Although D&O insurance can be a good deal for the company's leaders, recent high dollar payouts have left D&O providers reeling and searching for ways to limit their liability. As a consequence, many D&O policies contain features that are less than optimal for individual directors and officers. Here are just some of the things you need to know in order to find a policy that works for you and your business...
In an effort to limit their own liability, some D&O insurance providers have extended their coverage to include not only individual directors and officers, but the company itself. The net result is bad news for the organization's leaders because under this arrangement they are forced to share the policy's limits with the business itself. In other words, if both the company and its officers are named in a lawsuit, the officers' coverage may be reduced to accommodate the business' general liability.
The allocation of the coverage can become contentious, injecting even more conflict into an already tense situation. For your own protection, make sure you thoroughly understand who is covered under a shared liability policy and try to keep the list as small as possible.
Fortunately, if your D&O policy contains a shared liability clause you can still provide coverage for yourself, your directors, and your officers. You could accomplish this by purchasing a policy with higher liability limits. But a more reliable option is to purchase individual policies for yourself, your directors, and your officers. Even though you will probably end up paying more for coverage, the end result will be guaranteed security for the people most vulnerable to civil action.

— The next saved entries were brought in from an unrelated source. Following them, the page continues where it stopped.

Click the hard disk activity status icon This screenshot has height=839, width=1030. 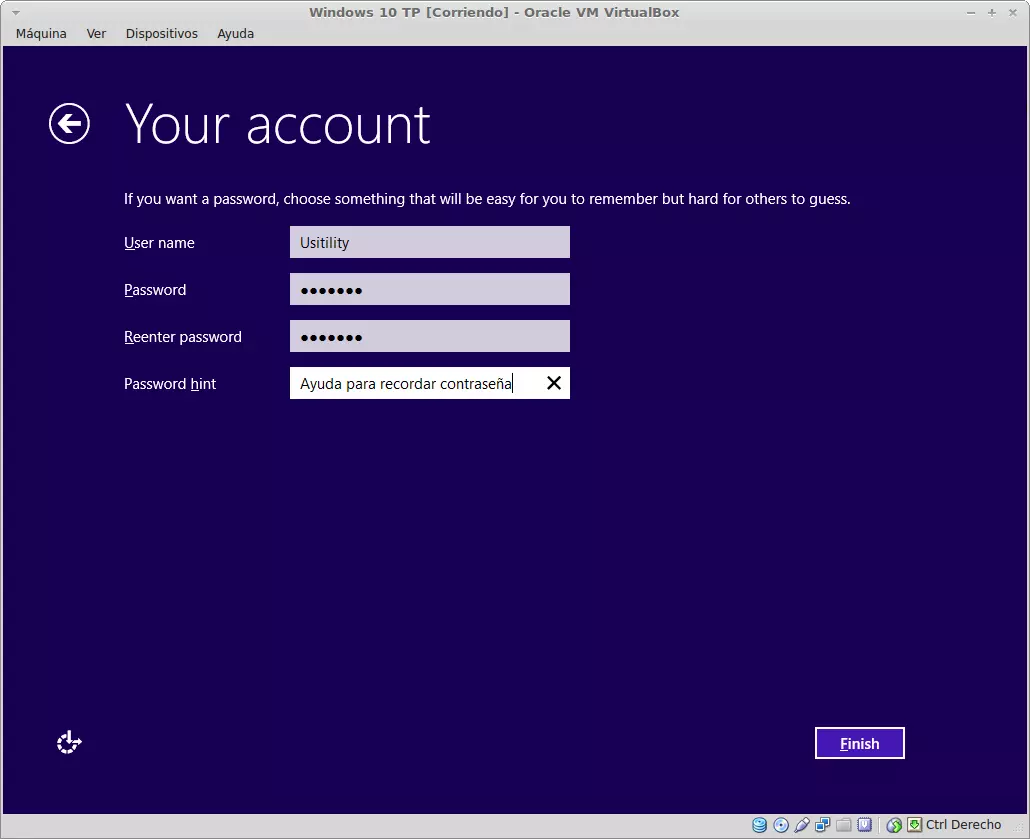click(x=760, y=825)
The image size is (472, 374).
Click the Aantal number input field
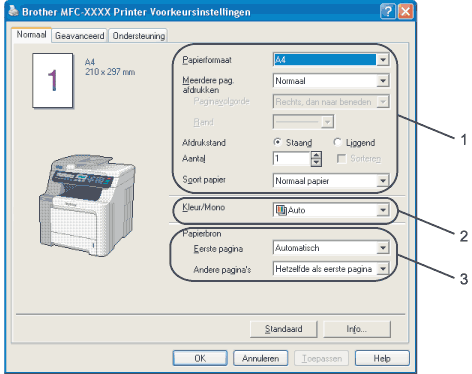[292, 159]
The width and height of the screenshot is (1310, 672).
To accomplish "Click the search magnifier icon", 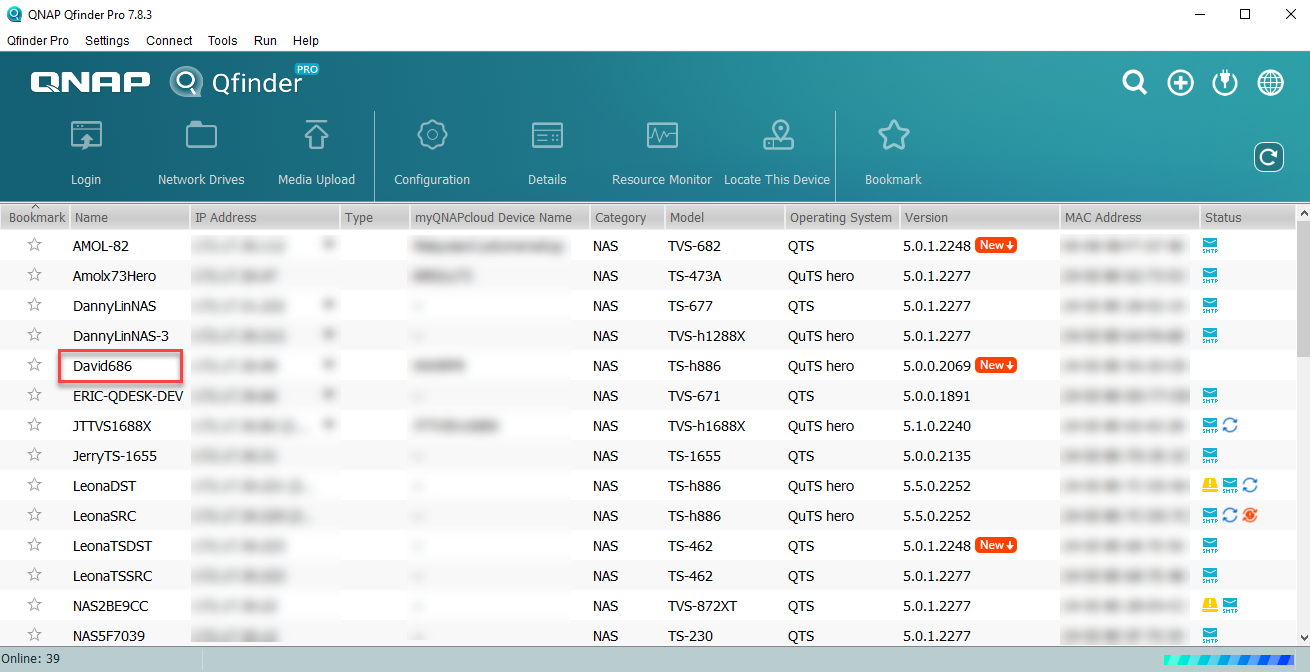I will pos(1134,83).
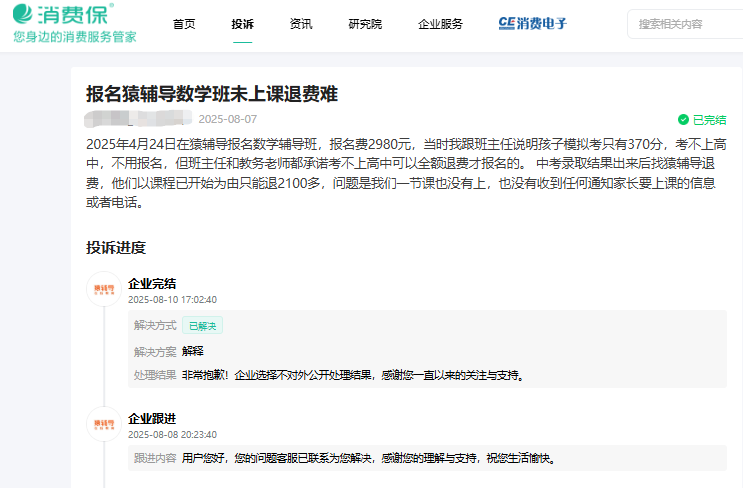Click the 投诉进度 section heading
This screenshot has height=488, width=743.
click(116, 247)
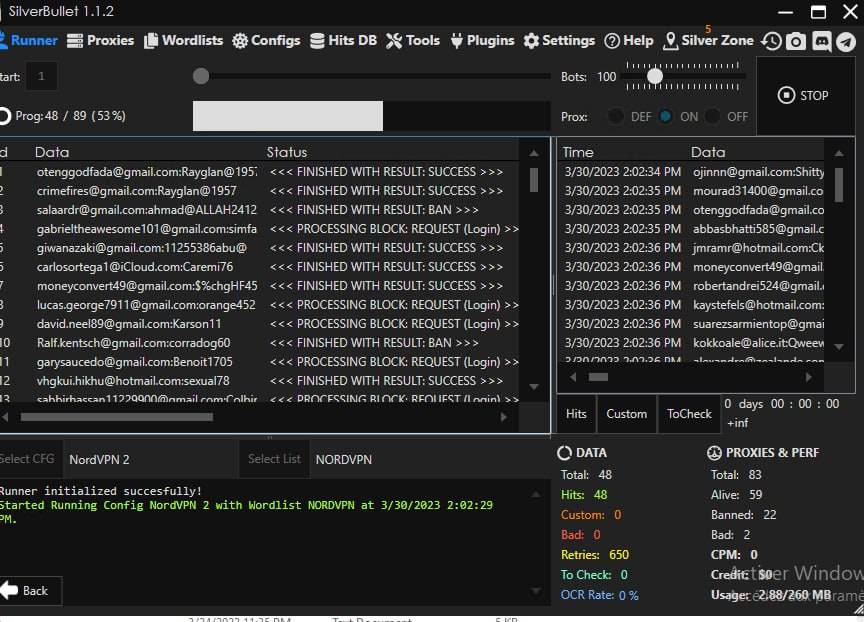Click the Bots count slider handle
Screen dimensions: 864x622
(655, 76)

Something else to consider is the fact that many D&O providers now retain the option of voiding a policy if a single officer or director provides falsifies information or omits important information on the application. That means you could find yourself without coverage through absolutely no fault of your own. Sometimes it is possible to negotiate the removal of this clause in your policy, but at a minimum you should talk to your provider about ways to protect the company - and yourself - from someone else's shortcoming.